Mikaili Charlemagne

Personal information
- Nickname: Kalie
- Born: 1 April 2003 (age 23) Saint Lucia

Sport
- Sport: Swimming
- Strokes: Freestyle
- College team: Springfield College

= Mikaili Charlemagne =

Saint Lucian swimmer (born 2003)

Mikaili Charlemagne (born 1 April 2003) is a Saint Lucian swimmer. Mikaili was brought up in a mostly female house whole with her mother Constance Rene and Grandmother, Theresa Rene. She has always been close to her father Gabriel Charlemagne. As a child Charlemagne was into various sports but swimming caught her eye.Charlemagne represented her country at the 2020 Tokyo Olympic Games in the women's 50 metre freestyle event. She competed in the women's 100 metre freestyle event at the 2017 World Aquatics Championships. In 2019, she represented Saint Lucia at the 2019 World Aquatics Championships held in Gwangju, South Korea. She competed in the women's 50 metre butterfly and women's 100 metre freestyle events.

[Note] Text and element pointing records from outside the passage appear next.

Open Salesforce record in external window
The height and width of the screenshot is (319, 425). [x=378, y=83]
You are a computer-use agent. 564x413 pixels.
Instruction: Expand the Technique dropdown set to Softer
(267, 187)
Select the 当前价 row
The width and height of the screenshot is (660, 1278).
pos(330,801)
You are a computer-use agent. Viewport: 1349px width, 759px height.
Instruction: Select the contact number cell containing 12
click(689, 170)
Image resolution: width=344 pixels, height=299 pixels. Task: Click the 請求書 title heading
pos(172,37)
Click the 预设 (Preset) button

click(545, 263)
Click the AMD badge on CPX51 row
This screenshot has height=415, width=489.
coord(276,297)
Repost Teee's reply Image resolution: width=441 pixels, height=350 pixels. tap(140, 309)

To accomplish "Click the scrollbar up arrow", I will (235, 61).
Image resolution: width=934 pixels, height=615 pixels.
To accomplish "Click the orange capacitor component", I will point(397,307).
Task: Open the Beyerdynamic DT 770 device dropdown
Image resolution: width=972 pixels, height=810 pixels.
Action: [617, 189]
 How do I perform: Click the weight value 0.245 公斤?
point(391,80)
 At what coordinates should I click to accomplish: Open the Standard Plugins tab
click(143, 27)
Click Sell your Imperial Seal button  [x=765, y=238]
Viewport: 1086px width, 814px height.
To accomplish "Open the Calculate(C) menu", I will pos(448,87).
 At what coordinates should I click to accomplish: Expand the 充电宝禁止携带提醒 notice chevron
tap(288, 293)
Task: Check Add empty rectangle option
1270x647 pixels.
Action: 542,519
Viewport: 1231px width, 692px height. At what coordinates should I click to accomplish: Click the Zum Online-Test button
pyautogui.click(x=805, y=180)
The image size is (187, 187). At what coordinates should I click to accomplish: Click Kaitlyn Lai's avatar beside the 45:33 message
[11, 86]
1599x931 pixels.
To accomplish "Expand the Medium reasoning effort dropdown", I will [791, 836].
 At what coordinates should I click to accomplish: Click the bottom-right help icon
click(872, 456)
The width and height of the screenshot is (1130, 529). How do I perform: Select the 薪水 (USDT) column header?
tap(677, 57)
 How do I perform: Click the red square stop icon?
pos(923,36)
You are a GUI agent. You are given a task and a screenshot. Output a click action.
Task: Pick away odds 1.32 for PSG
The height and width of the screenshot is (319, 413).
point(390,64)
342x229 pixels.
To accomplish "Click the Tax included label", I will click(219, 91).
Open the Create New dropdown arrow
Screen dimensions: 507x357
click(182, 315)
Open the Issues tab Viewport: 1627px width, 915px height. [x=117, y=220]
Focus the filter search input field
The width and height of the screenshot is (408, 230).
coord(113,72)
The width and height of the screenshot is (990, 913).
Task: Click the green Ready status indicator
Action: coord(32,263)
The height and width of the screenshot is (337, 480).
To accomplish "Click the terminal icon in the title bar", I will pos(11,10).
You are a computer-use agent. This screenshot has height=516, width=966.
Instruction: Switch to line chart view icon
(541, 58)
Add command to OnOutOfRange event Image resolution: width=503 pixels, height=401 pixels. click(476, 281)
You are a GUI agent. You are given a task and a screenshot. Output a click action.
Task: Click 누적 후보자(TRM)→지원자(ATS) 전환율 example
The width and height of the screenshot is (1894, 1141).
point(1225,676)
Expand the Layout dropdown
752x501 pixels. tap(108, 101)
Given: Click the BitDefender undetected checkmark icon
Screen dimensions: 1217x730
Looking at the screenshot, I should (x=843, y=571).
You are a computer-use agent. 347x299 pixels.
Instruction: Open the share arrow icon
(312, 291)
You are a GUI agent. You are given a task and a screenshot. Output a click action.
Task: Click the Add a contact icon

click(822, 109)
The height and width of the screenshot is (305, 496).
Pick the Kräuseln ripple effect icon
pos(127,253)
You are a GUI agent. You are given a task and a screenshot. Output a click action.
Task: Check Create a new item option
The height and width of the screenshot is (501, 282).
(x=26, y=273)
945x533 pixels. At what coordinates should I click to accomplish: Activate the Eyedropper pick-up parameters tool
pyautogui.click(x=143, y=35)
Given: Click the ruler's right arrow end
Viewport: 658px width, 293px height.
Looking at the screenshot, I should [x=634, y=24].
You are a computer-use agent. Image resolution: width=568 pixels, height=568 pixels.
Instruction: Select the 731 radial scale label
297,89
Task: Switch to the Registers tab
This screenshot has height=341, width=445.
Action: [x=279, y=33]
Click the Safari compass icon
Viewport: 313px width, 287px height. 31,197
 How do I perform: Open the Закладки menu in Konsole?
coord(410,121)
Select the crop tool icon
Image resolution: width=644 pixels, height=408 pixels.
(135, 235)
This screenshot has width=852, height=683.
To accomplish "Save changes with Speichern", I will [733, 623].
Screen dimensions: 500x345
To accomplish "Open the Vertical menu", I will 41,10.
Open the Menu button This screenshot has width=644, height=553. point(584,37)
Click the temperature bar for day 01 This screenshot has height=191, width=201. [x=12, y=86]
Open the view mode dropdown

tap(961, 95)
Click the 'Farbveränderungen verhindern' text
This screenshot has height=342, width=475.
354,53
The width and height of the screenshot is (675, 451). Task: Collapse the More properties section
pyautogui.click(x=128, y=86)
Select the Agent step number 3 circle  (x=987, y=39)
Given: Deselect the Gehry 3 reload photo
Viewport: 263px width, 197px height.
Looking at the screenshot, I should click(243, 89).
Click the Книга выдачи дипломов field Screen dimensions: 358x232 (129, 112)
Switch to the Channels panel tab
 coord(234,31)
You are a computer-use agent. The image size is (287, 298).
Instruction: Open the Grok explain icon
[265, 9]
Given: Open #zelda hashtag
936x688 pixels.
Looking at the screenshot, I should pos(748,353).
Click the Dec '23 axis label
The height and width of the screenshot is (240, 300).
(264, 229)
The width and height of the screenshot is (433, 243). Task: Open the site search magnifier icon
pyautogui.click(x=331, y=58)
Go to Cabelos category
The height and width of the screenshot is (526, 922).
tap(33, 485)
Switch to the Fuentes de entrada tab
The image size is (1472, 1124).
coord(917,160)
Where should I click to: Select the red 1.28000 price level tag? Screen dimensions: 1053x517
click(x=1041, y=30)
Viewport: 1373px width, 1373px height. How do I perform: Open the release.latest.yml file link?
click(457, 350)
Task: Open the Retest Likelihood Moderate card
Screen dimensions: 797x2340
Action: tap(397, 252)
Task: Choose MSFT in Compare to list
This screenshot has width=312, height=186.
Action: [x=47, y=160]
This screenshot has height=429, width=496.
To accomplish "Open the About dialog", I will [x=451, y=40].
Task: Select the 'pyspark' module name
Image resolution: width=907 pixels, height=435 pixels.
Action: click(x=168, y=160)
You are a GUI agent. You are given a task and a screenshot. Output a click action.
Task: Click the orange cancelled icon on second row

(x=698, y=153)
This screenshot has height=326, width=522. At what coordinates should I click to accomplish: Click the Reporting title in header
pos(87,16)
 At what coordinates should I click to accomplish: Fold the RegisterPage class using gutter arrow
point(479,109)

In Tokyo, Charlemagne finished with a time of 26.99, setting a new national record. Mikaili Charlemagne competed in the Commonwealth Games in 2022, in the women’s 50 meter freestyle and the women’s 50 meter butterfly setting two new national records. She bettered the 26.99 with a 26.75 in the women’s 100 meter freestyle and stopped the clock at 28.48 in the women’s 50 meter butterfly. Mikaili Charlemagne is a graduate student at Yale University.